• [Task details]
Copy the material word for word, starting with the line that contains "Determine the [X, Y]" and going on through the end of the material, with both ends included. Leave the pictures out of your copy.

• [Provided entries]
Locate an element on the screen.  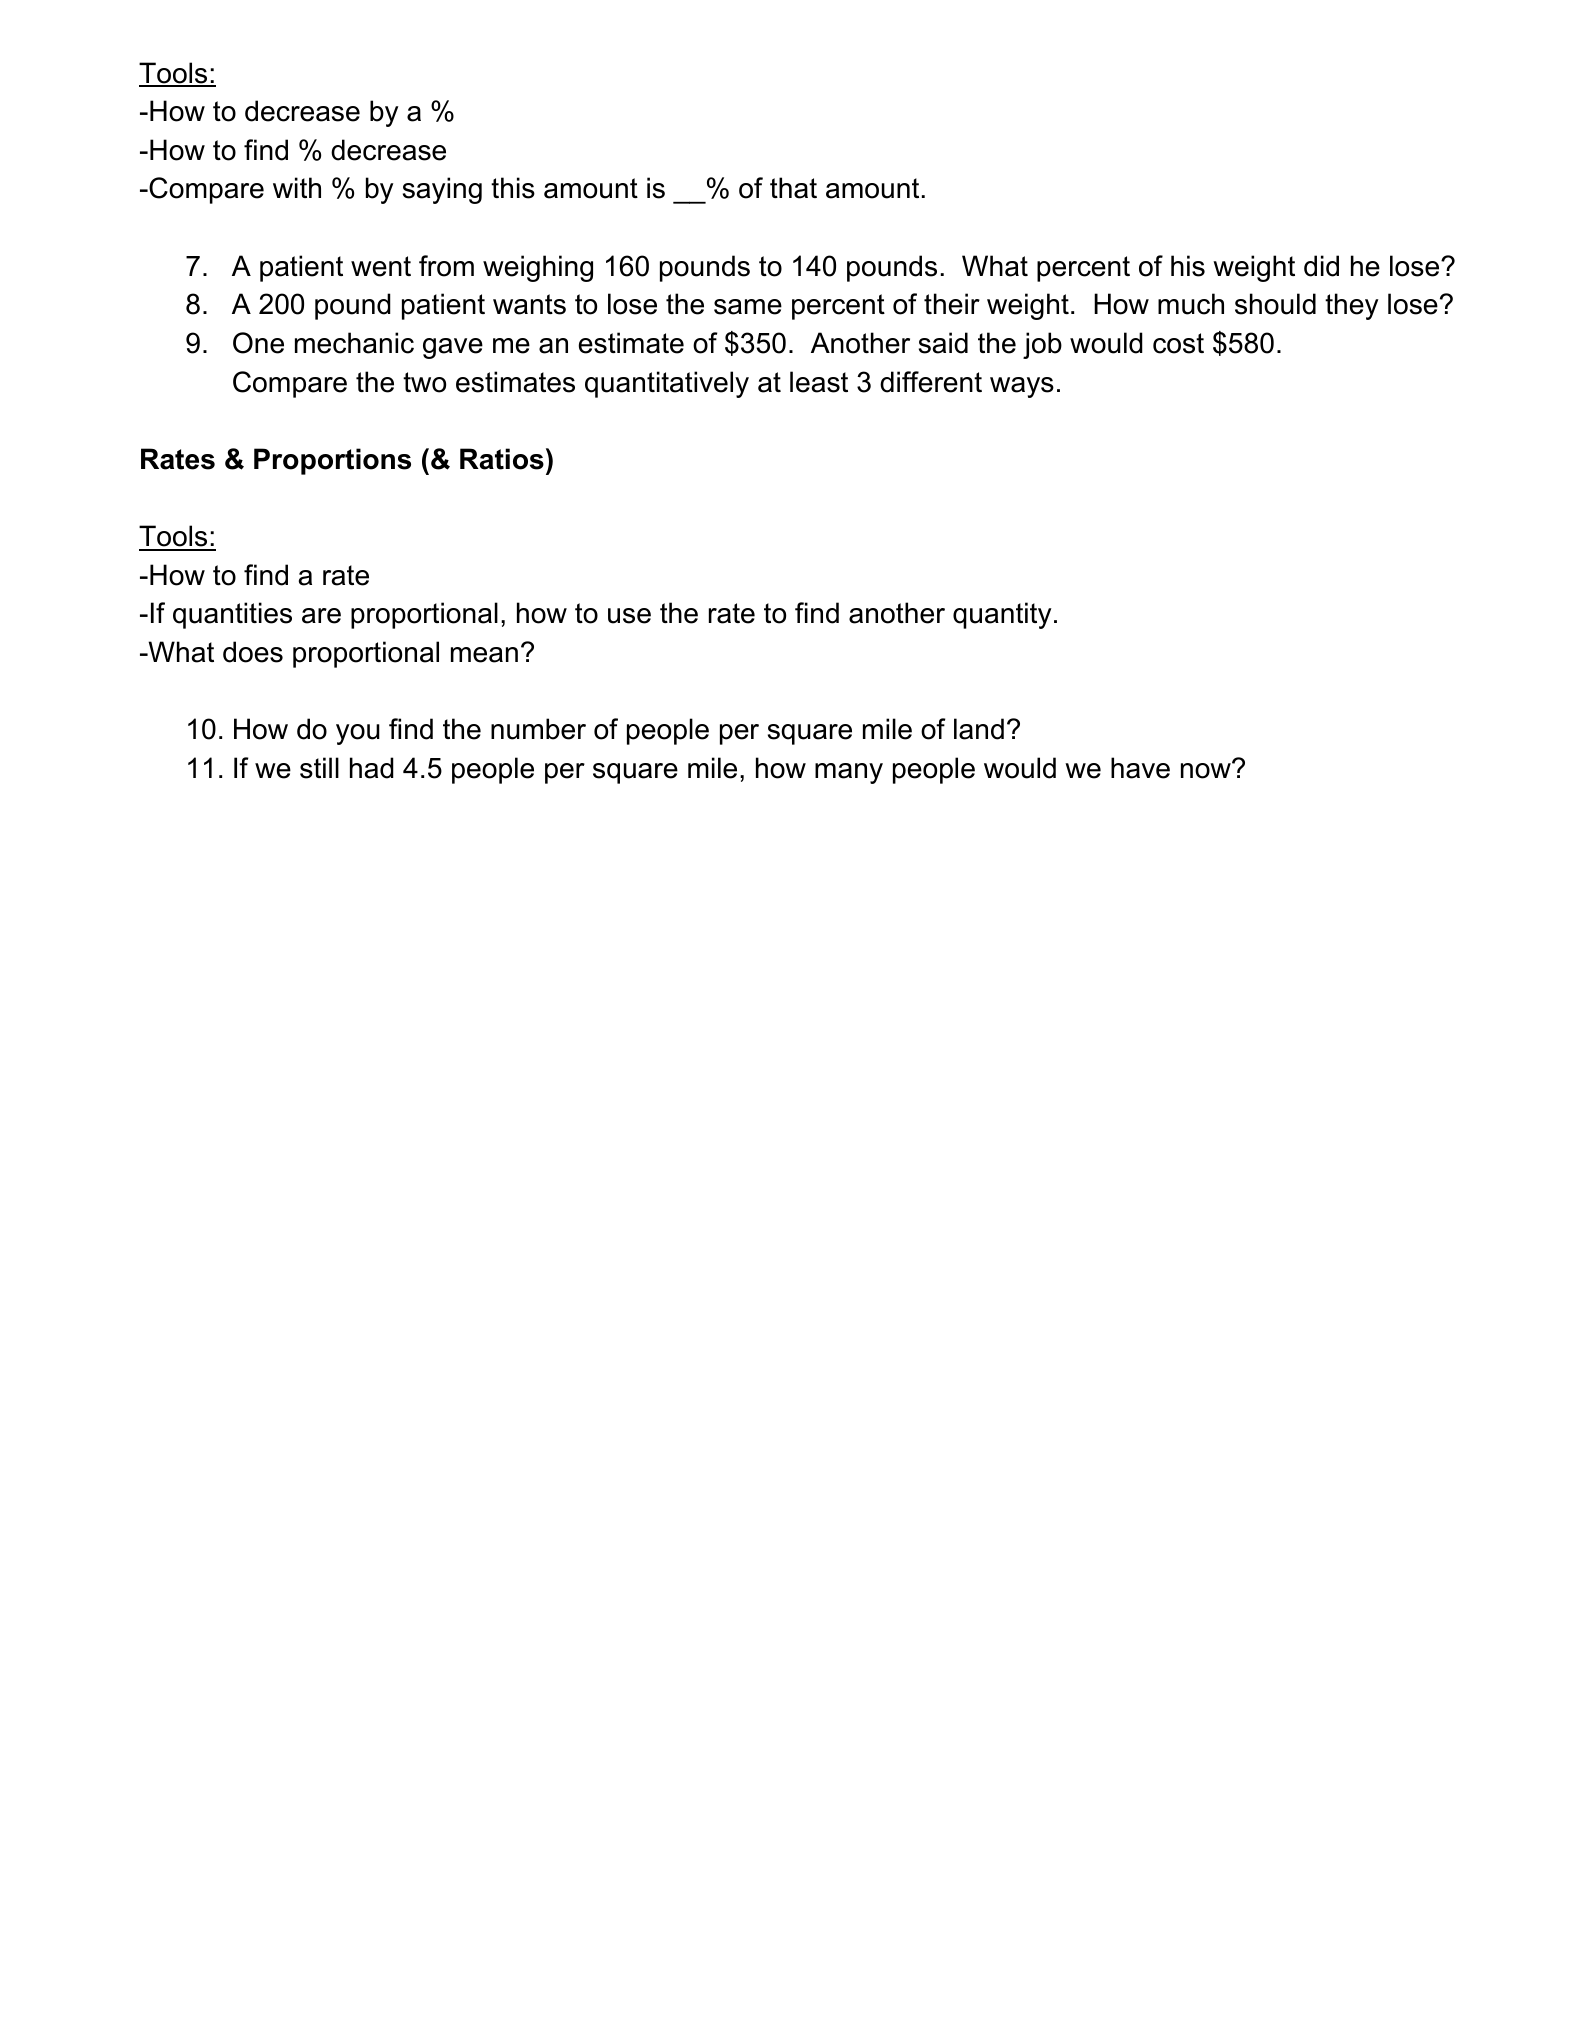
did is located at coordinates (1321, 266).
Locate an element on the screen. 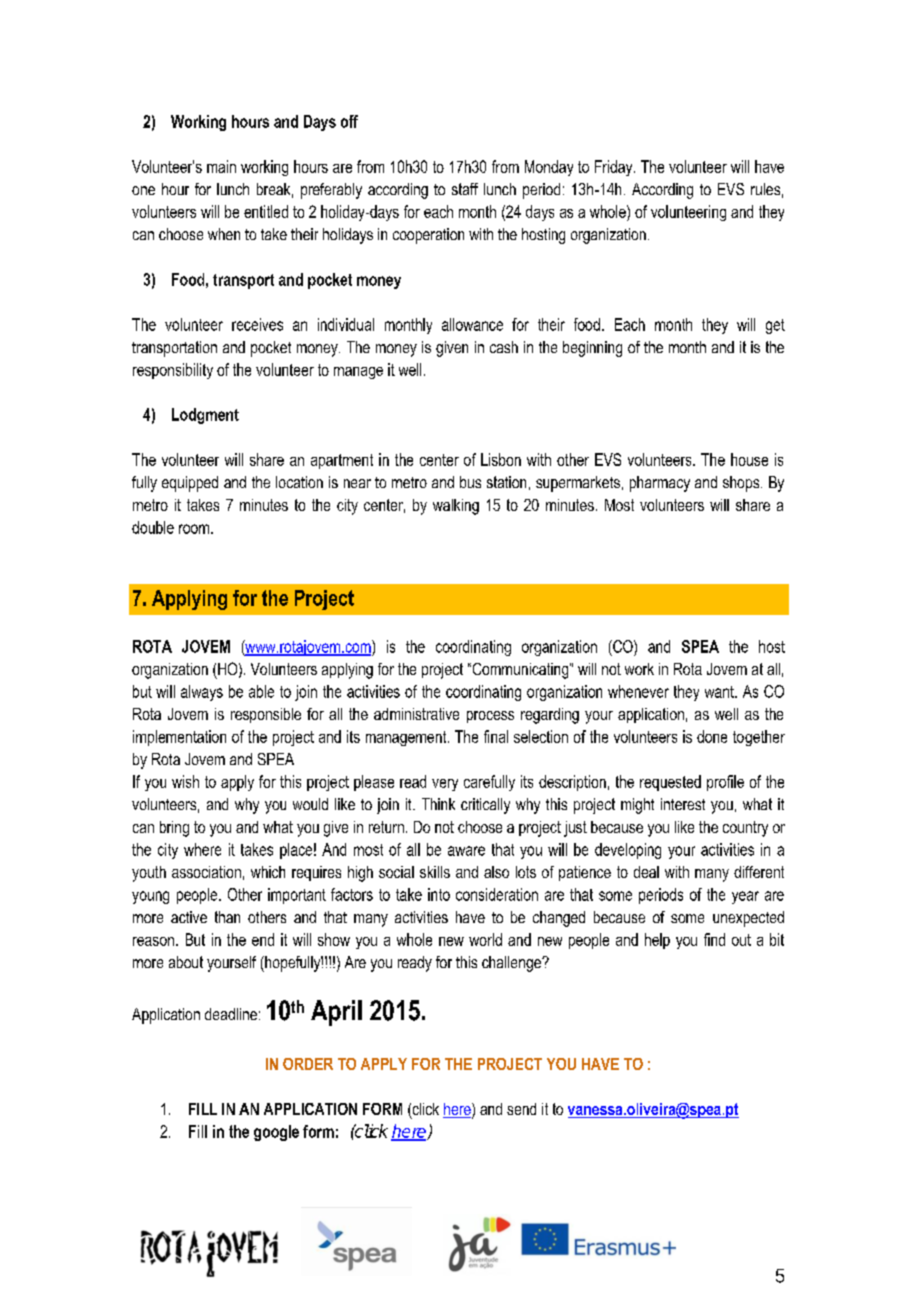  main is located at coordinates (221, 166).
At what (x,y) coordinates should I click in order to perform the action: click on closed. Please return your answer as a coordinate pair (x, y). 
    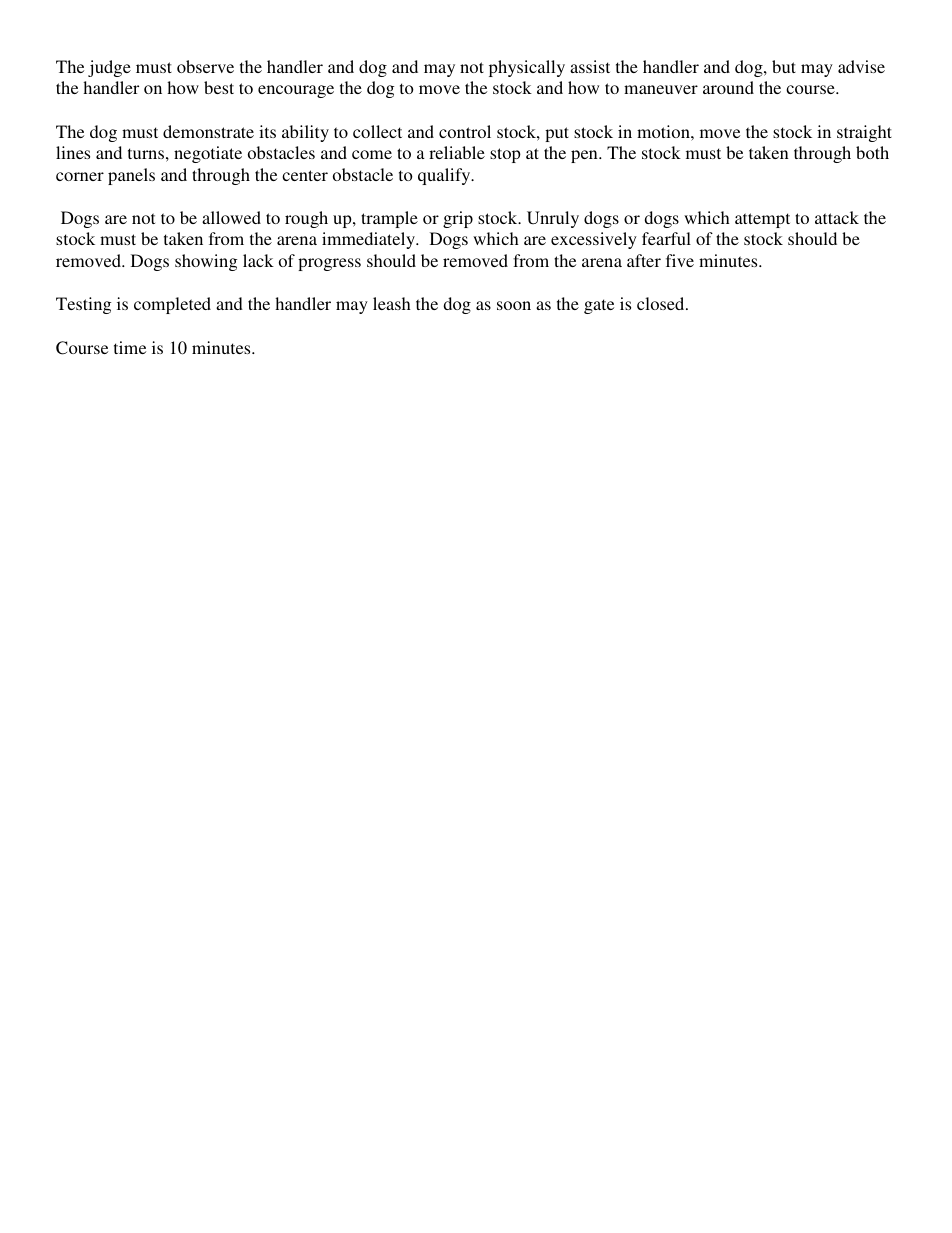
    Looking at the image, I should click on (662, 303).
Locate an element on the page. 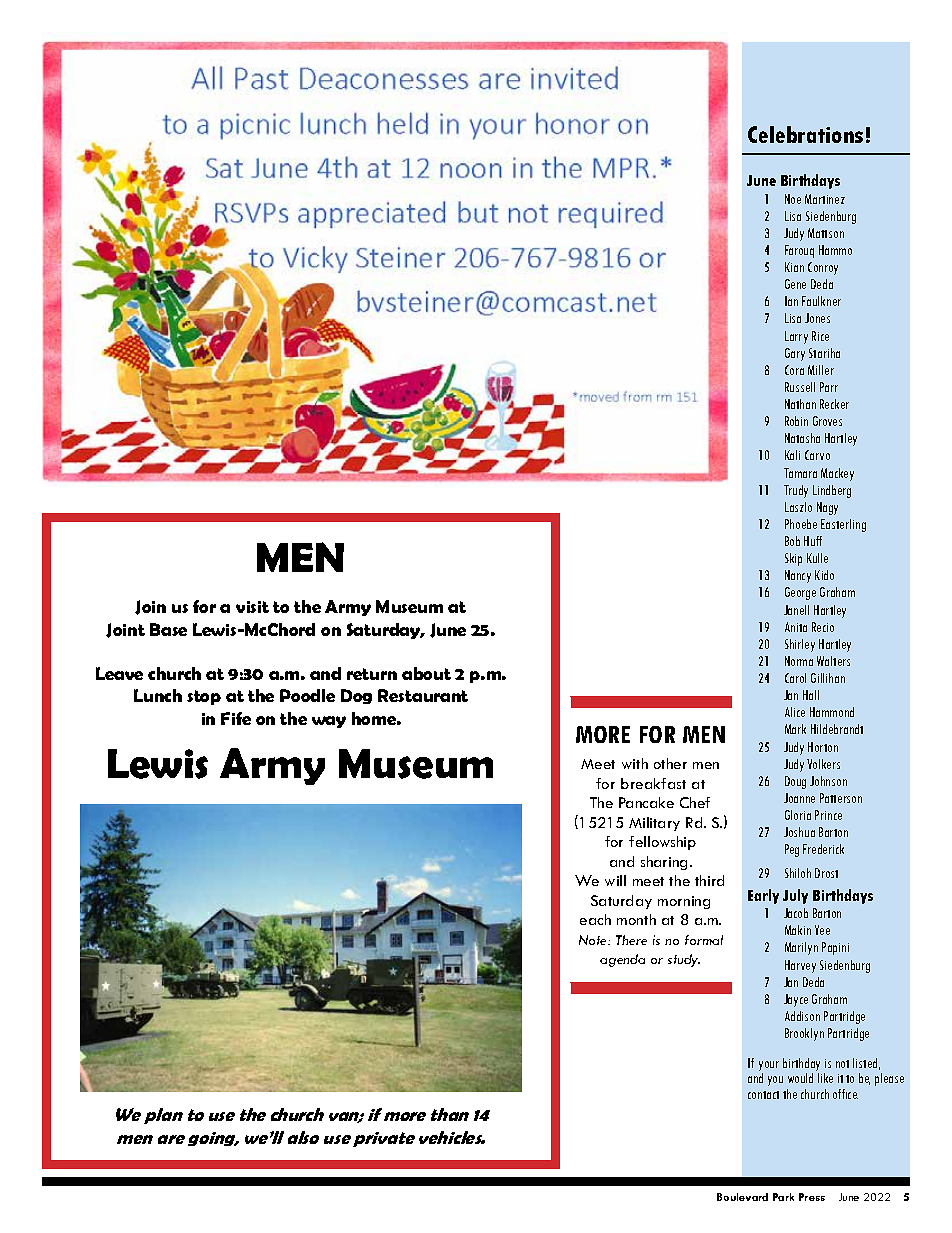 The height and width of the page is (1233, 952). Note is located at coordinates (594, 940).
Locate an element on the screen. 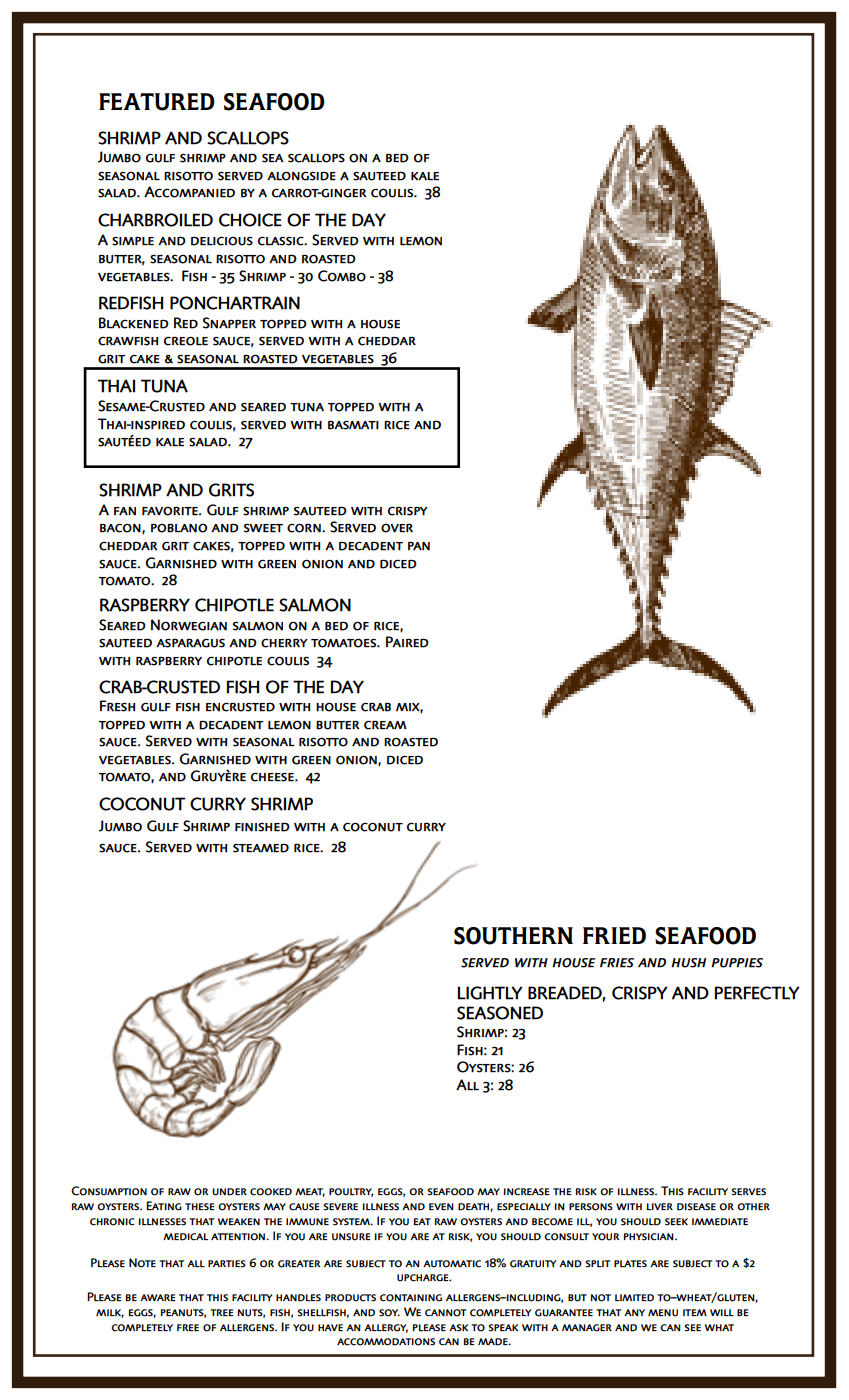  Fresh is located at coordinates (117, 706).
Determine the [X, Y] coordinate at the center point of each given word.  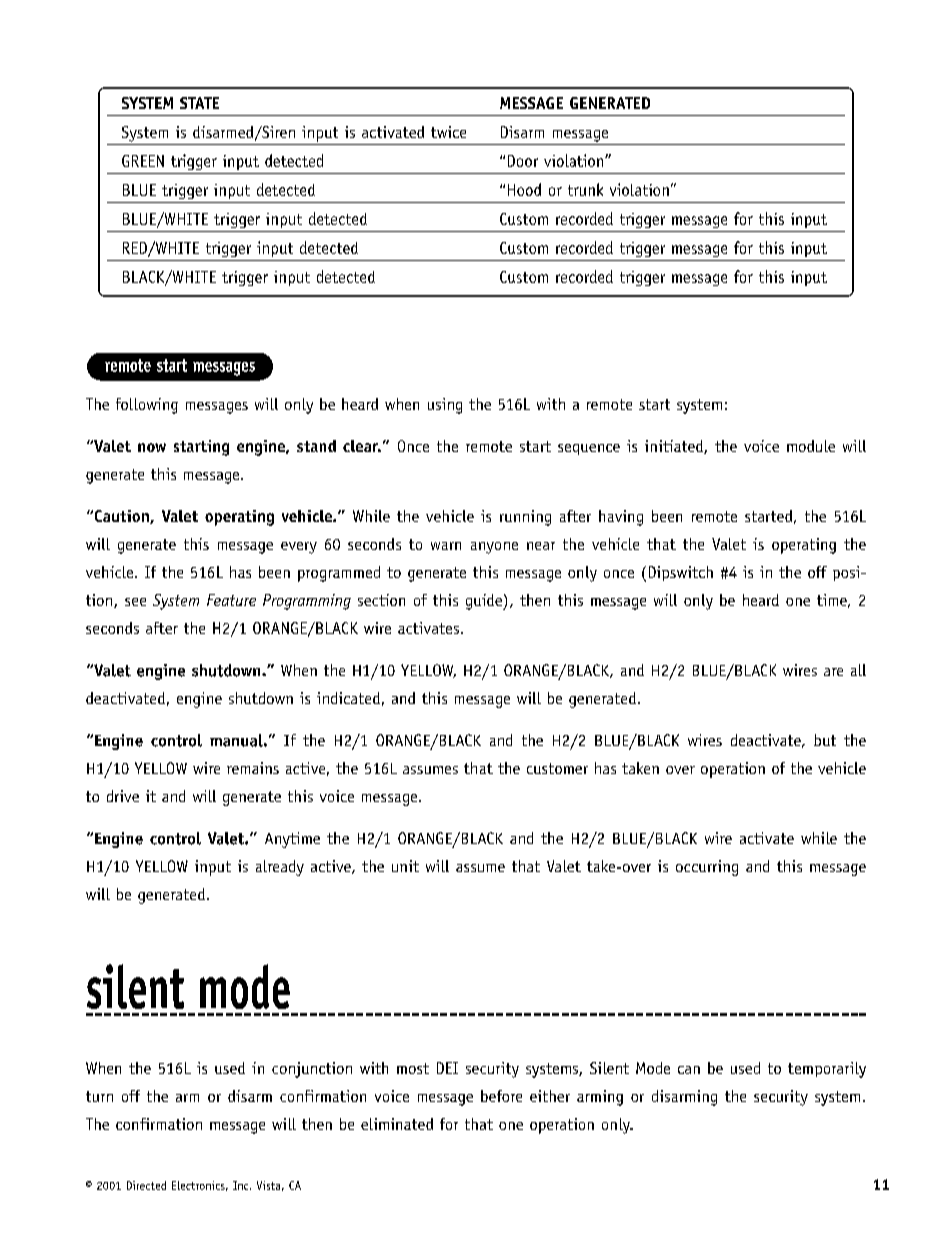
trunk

• [Solution for this exercise]
Determine the [X, Y] coordinate at the center point of each given word.  
trunk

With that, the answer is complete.